▶ [Excerpt to read]
============

# going to view a breeder tonight



## mcsmichelles (Nov 8, 2010)

Hey all, 

Im off to look at a puppy tonight, female Chihuahua, ad says they are "8 weeks old vaccinated, wormed frontlined ready now "

is there anything I need to look out for? 

all I know is when we got Diego he was older (11 weeks) I could not have him frontlined as he a) wasnt old enough, and b) didnt weigh enough so had to get the vet to give him something, 

I also thought that Chihuahuas had to be 10 weeks or more? Am I wrong?


----------



## michele (Jan 12, 2009)

Good luck,Lily was 8 weeks when we got her no trouble at all.I 'm having to wait till January for my puppy.Sure somebody can answer your other questions


----------



## mcsmichelles (Nov 8, 2010)

this is the picture, do they lok pedigree to you? The add didnt say, but the lady on the phone said they were predigree.

============

▶ [What the task requires] Do these statements agree with the thread about viewing a puppy above? Answer yes or no for each, and quote the deciding words from the thread. 1. The puppy being viewed is a female Chihuahua. 2. Diego was 8 weeks old when he was brought home. 3. The ad stated that the puppies were pedigree.

============

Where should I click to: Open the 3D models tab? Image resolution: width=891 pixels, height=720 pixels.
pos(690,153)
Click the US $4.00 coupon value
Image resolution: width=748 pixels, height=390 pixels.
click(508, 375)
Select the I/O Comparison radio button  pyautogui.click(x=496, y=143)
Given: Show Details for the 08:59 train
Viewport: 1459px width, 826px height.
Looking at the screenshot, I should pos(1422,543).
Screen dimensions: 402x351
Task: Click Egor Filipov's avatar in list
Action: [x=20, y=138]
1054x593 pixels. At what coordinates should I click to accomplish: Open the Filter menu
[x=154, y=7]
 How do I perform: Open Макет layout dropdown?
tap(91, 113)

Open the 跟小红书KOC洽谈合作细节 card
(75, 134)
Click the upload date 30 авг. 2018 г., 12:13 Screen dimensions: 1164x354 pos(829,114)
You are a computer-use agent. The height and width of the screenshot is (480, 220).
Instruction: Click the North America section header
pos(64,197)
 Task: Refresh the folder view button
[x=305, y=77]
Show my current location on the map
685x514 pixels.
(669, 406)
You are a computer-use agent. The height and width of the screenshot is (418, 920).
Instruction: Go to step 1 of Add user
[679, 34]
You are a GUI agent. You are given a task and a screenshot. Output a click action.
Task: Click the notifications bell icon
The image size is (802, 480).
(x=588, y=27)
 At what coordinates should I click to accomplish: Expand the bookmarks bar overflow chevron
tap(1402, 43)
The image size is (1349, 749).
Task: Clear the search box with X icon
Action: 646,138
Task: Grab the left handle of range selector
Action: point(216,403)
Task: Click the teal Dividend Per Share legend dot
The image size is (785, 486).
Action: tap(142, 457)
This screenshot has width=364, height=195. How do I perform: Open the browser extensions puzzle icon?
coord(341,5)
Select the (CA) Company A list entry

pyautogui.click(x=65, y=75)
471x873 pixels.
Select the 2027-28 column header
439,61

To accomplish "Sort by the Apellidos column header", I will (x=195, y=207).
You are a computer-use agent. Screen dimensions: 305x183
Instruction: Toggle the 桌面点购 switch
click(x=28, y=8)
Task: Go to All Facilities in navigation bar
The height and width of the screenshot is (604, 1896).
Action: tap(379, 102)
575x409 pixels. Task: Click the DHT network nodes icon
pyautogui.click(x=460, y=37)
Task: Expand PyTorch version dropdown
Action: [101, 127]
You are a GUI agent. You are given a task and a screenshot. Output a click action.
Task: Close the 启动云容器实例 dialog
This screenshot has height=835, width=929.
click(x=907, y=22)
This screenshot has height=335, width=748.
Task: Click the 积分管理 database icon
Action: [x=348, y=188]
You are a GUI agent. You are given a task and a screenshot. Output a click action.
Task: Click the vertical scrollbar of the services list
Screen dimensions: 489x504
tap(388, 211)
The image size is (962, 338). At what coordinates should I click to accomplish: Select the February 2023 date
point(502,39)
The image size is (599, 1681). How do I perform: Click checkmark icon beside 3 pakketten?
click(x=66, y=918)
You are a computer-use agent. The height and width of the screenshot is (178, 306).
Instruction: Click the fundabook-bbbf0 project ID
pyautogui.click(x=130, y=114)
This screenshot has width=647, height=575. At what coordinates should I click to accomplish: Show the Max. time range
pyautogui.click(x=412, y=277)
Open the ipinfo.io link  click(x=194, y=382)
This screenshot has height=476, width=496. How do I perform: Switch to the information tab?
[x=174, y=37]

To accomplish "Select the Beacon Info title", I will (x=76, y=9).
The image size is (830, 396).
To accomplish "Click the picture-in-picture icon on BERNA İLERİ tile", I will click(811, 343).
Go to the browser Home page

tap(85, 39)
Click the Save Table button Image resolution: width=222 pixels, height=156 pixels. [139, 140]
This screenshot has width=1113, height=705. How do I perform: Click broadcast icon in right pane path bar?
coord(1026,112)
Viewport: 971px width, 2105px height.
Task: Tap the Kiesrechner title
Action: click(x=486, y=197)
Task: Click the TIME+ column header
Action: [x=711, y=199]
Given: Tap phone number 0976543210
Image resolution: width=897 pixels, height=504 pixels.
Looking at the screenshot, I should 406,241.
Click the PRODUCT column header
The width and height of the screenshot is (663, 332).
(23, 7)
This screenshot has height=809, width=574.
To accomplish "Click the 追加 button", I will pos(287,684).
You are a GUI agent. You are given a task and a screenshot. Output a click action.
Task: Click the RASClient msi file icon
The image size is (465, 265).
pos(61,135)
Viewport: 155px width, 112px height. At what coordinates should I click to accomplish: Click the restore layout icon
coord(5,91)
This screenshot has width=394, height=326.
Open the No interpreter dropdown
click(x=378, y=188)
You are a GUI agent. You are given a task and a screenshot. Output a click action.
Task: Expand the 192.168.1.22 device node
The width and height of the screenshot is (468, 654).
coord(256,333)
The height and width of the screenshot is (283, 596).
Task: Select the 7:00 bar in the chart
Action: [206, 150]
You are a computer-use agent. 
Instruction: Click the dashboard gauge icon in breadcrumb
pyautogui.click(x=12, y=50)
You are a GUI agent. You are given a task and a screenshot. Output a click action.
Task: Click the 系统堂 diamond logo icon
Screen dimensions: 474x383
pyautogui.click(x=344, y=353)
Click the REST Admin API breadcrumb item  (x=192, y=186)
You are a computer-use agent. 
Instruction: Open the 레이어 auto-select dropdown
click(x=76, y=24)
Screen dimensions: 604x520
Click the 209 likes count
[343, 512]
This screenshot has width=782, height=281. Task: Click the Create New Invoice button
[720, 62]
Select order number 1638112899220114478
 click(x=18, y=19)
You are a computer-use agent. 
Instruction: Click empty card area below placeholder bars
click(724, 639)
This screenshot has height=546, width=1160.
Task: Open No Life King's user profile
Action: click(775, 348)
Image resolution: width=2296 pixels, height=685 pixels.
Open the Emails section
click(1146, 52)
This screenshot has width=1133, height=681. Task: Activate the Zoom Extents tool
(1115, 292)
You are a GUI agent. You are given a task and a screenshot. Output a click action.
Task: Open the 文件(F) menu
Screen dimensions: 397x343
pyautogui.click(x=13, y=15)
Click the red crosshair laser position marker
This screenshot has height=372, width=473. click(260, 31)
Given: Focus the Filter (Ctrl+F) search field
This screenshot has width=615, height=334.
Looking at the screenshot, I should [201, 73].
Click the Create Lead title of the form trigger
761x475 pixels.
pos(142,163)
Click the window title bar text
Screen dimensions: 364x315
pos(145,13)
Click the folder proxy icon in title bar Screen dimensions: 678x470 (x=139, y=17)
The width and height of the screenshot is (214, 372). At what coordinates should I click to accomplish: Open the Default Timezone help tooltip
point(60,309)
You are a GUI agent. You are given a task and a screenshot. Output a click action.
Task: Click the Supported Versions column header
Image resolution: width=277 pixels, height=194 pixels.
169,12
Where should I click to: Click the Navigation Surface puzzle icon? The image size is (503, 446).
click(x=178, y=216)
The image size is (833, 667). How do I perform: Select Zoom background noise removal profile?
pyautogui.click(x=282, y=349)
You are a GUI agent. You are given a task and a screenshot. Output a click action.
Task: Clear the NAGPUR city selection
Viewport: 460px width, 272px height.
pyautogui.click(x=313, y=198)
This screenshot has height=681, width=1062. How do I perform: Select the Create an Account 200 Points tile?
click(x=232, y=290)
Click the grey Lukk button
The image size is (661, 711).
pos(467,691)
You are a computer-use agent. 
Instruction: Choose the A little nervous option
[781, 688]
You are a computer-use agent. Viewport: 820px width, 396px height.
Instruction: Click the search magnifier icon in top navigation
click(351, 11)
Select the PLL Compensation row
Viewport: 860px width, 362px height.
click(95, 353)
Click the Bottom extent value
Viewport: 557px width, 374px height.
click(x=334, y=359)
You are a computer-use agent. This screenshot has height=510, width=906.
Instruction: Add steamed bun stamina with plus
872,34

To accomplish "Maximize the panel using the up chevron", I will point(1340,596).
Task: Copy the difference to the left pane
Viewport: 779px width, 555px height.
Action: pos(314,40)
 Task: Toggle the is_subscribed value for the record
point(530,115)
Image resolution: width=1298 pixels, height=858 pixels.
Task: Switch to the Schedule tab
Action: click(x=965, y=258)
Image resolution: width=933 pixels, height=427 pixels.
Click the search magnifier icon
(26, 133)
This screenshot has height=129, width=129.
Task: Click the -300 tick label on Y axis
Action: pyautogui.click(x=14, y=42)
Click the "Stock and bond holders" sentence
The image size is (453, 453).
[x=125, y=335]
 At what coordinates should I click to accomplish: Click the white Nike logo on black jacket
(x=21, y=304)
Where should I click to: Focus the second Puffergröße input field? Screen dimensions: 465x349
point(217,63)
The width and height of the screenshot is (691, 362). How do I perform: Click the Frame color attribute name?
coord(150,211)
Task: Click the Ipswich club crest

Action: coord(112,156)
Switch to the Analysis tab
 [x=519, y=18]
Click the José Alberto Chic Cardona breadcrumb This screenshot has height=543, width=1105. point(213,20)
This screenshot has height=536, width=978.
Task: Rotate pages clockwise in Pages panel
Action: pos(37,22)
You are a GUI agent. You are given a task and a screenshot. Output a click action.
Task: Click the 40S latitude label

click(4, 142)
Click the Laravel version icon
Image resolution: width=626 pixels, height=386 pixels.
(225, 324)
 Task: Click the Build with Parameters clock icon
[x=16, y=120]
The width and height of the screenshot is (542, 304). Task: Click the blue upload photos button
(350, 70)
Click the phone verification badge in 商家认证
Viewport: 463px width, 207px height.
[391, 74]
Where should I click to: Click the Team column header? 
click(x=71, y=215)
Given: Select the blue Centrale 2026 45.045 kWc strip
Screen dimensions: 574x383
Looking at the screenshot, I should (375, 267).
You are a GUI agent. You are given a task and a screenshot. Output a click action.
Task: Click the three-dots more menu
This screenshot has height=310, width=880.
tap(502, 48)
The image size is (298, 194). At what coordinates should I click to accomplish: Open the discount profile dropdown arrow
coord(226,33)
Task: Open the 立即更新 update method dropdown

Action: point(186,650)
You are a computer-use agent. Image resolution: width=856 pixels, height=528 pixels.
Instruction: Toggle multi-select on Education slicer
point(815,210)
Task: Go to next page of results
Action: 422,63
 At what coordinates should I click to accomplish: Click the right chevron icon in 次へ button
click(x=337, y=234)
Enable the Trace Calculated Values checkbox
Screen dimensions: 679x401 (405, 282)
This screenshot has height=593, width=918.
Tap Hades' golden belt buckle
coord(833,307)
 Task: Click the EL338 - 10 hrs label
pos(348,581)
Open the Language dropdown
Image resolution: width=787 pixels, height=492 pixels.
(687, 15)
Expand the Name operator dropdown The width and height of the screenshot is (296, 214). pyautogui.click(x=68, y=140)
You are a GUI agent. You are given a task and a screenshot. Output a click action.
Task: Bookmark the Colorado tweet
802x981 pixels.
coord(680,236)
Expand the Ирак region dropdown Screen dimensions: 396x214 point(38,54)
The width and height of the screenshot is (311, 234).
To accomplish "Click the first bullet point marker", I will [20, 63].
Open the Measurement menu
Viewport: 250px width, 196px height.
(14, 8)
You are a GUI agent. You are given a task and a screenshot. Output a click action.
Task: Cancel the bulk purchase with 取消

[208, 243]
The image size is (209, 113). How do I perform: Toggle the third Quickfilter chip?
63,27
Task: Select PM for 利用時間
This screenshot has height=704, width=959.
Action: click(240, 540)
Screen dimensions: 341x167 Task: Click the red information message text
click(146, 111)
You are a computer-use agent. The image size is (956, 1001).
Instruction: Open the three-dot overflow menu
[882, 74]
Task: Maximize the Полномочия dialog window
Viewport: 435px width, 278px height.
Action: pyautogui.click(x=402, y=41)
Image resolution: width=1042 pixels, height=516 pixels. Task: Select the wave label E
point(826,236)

============

▶ [Written solution]
1. Yes: "female Chihuahua"
2. No: "he was older (11 weeks)"
3. No: "The add didnt say"